Open-chest surgery was performed in adult beagle dogs anaesthetized with halothane and thiopental. Bradycardia was produced with β-adrenergic blockade and sinus node crush. Four left ventricular intramyocardial unipolar monophasic action potentials (MAP) were recorded during atrial pacing at basic cycle lengths (BCL) 400–1500 msec, before and during three successive 1-h drug infusions (0.14, 0.45 and 1.4 mg/kg/h for astemizole and cetirizine and 1.1, 2.2 and 4.5 mg/kg/h for d-sotalol).

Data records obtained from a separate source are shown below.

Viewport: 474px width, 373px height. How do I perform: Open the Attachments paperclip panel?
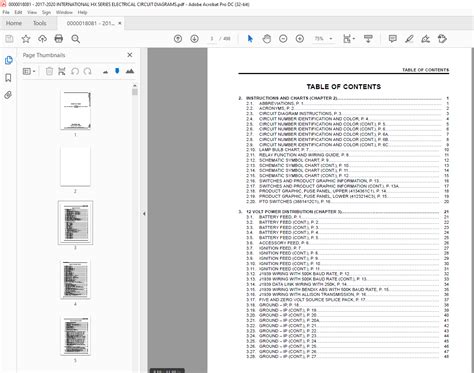pos(8,95)
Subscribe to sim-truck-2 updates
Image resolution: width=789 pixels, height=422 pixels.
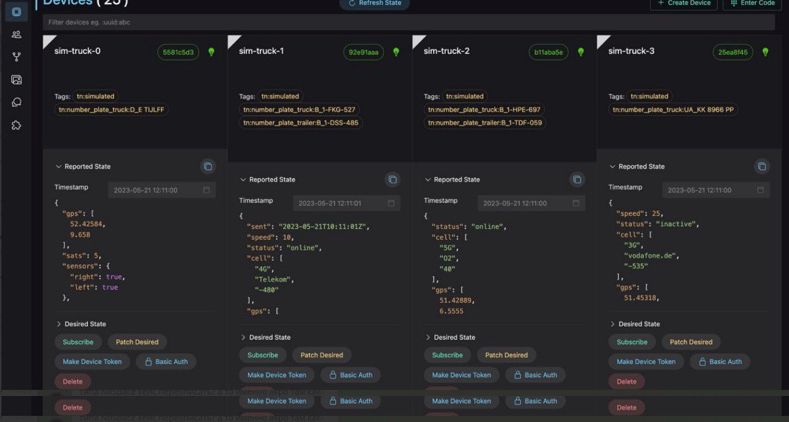(447, 355)
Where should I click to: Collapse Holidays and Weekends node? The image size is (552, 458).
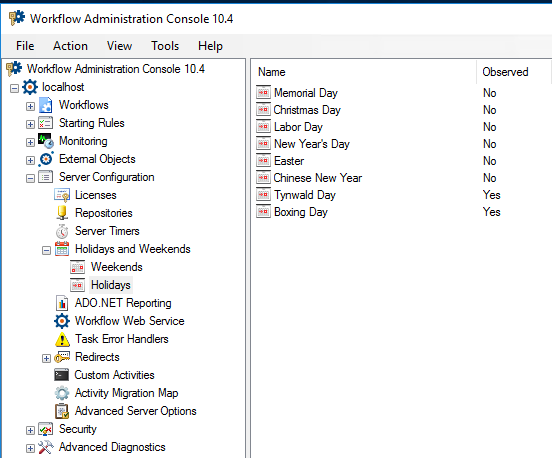pyautogui.click(x=46, y=250)
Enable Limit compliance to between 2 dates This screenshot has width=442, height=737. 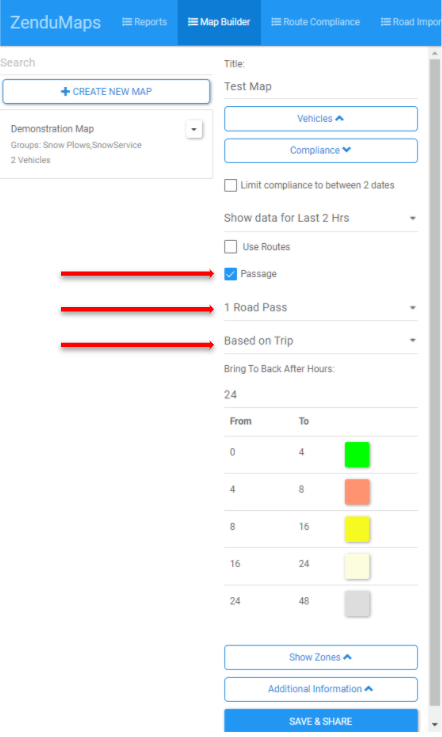[x=230, y=185]
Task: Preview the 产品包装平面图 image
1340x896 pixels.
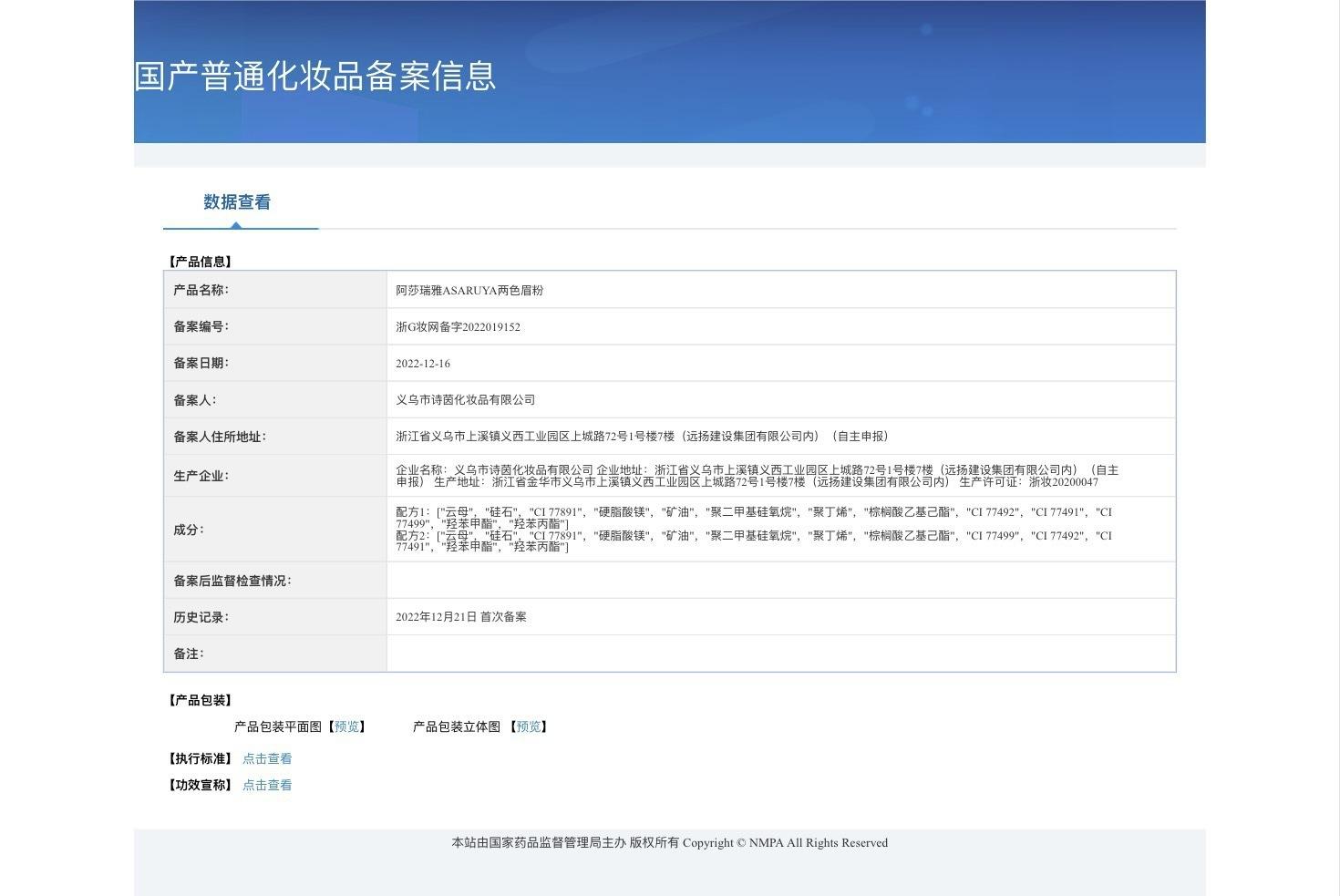Action: [346, 726]
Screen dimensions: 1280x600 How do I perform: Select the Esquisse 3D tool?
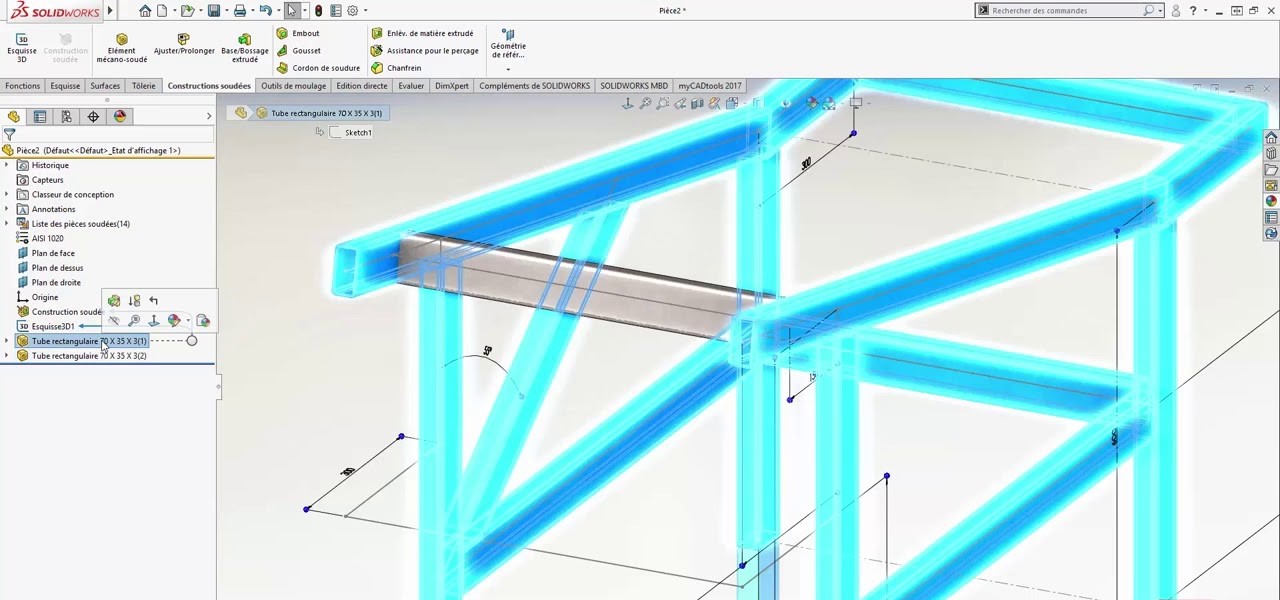(21, 45)
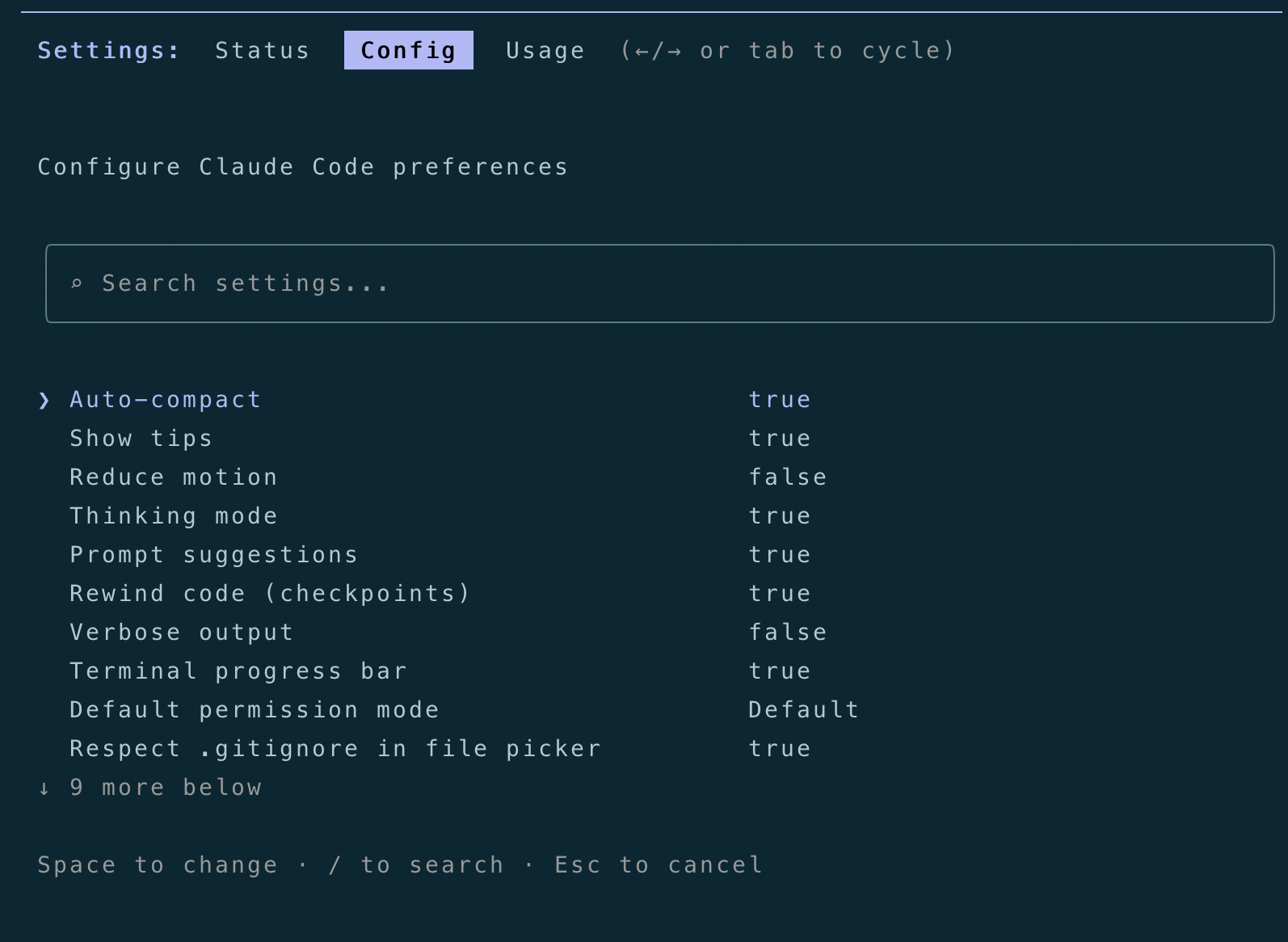
Task: Click the down arrow next to 9 more below
Action: point(44,789)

Dose- and bradycardia-dependent prolongations of MAP duration (MAPD) were produced by d-sotalol (P < 0.001) and astemizole (P < 0.001) but not by cetirizine. At BCL 1500 ms, the three infusions of astemizole prolonged endocardial MAPD from 323 ± 8 msec (mean ± SE) at baseline to 343 ± 10, 379 ± 13 and 468 ± 26 msec, respectively (n = 9). Sotalol prolonged that MAPD from 339 ± 6 msec to 377 ± 7, 444 ± 15 and 485 ± 24 msec (n = 7). In contrast, cetirizine did not prolong MAPD: 341 ± 8 msec at baseline Vs 330 ± 8, 324 ± 9 and 323 ± 11 msec (n = 9). Drug-induced increase in transmural dispersion reached +79 ± 19 msec after astemizole, +59 ± 21 msec after d-sotalol and only +7 ± 11 msec after cetirizine. Runs of ventricular tachycardias and torsades de pointes occurred during dose three of astemizole (5/9 dogs) and d-sotalol (4/7 dogs) but never during cetirizine.
In the present model, astemizole and d-sotalol but not cetirizine prolonged MAPD and transmural dispersions of repolarization and produced torsades de pointes. These results suggest that the halothane-anaesthetized bradycardic dog could be a valuable model to discriminate drugs for their class III effects and proarrhythmic potencies.